I have a question related to the latest paper. If the nullifiers are posted to another data availability layer, then we are effectively trusting that DA layer to make them available and assume that it’s in the economic interest of said network to make them available.
Would it be reasonable to assume that Zcash moves to a rollup-like trust model if it posts nullifiers to another data availability layer?
Tachyon will not involve a new DA layer; the blockchain will continue to be used to post nullifiers and note commitments, but not much else involving Tachyon. The assumption we’re currently making about Zcash’s blockchain being highly available (for full nodes) is maintained, which allows us to cheat a bit because oblivious syncing services are effectively just full nodes with more CPUs.

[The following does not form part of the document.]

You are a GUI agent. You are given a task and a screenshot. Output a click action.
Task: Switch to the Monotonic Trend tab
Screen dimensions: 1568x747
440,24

The reason we explored the relevance of a DA layer in the paper is that users become more sensitive to the availability of the history in order to make their funds spendable, at least compared to something like Bitcoin where access to the active UTXO set is sufficient. In fact, a “DA layer” would probably exist solely to incentivize replication of the historic nullifiers/commitments, and more importantly to incentivize running oblivious syncing services, rather than as a substitute for placing those objects in the blockchain.
Thanks for the clarification!
@ebfull, do I understand correctly that the amount of computation to keep the wallet synced. that Tachyon would require every user with funds in the dark pool to perform (or to pay for) is of the order of O(N) where N is the number of all new notes (i.e. transactions) in any period of time?
So it’s essentially a trade-off that replaces the ever-growing storage with the continuous computation of syncing – i.e. still ever-growing costs for each user?
Or are there accumulators that allow batching of non-membership proofs more efficiently?
So it’s essentially a trade-off that replaces the ever-growing storage with the continuous computation of syncing – i.e. still ever-growing costs for each user?
The costs can be heavily amortized amongst users and their wallets’ number of notes.
Imagine using a sparse binary Merkle trie to prove non-inclusion: the tree’s computation is done in advance (during insertion steps) to make the witnesses for non-inclusion less expensive later (O(log n)). We’re not going to be using that kind of accumulator structure for this – ours will use PCD to perform the precomputations, sharding the nullifier space by replaying the insertions and filtering – but it’s the same kind of amortization in principle.
It would definitely be unacceptable for the oblivious syncing service to need to perform a gigantic computation for every user request, given it would scale with the number of historic payments. We will perform (horizontally scalable) computations and storage in advance, by processing the history, so that as few recursive proofs need to be folded by the service as possible for each user request.
I believe the syncing services will ultimately perform a similar amount of computational effort (asymptotically) that validators currently do to maintain a nullifier set for the entire chain history.
I’m looking forward to learning more about the infrastructure incentives for scaling Tachyon. Is there a thread specifically for that?
Tachyon is Zcash’s real shot at interplanetary money scale. Privacy without compromise, finally scalable.